● Aim of the exercise: In the records below, find each line containing the word "agent" and copy it.

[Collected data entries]
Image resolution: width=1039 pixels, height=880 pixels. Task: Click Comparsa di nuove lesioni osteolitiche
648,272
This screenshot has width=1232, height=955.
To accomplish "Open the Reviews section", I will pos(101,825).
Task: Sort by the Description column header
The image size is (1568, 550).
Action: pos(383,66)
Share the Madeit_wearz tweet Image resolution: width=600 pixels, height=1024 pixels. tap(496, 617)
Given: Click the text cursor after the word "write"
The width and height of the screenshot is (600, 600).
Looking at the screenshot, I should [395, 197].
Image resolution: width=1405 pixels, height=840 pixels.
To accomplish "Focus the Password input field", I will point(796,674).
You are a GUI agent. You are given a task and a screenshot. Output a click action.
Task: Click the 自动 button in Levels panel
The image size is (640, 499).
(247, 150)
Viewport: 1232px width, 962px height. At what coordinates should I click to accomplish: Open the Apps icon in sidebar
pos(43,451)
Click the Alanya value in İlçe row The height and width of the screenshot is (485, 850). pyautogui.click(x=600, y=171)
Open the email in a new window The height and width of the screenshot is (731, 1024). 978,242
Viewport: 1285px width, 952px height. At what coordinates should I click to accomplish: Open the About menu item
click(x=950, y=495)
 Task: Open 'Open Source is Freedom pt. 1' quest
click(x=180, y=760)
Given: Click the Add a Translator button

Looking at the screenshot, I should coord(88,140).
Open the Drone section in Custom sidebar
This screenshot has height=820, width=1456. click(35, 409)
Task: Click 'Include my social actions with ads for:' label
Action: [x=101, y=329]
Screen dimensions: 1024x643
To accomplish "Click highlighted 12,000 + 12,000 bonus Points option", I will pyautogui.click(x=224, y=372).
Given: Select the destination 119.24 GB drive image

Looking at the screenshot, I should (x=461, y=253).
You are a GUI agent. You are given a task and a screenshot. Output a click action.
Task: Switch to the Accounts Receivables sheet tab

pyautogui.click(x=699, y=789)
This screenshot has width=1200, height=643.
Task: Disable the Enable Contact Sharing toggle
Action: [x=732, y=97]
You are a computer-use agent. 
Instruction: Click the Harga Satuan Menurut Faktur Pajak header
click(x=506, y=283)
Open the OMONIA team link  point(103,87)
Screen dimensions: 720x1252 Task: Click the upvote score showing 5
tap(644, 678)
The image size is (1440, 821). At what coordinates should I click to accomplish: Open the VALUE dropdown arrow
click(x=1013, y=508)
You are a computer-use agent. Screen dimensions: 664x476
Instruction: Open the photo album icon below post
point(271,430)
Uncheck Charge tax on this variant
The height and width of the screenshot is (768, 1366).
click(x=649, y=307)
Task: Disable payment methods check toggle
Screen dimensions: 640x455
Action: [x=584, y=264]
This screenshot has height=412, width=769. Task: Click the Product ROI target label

● Exercise solution:
You are a GUI agent. You are given a task and a screenshot. Output a click action.
You are a GUI agent. You are given a task and a screenshot. Output a click action.
You are a computer-use agent. 
You are a computer-use agent. Screen dimensions: 664x476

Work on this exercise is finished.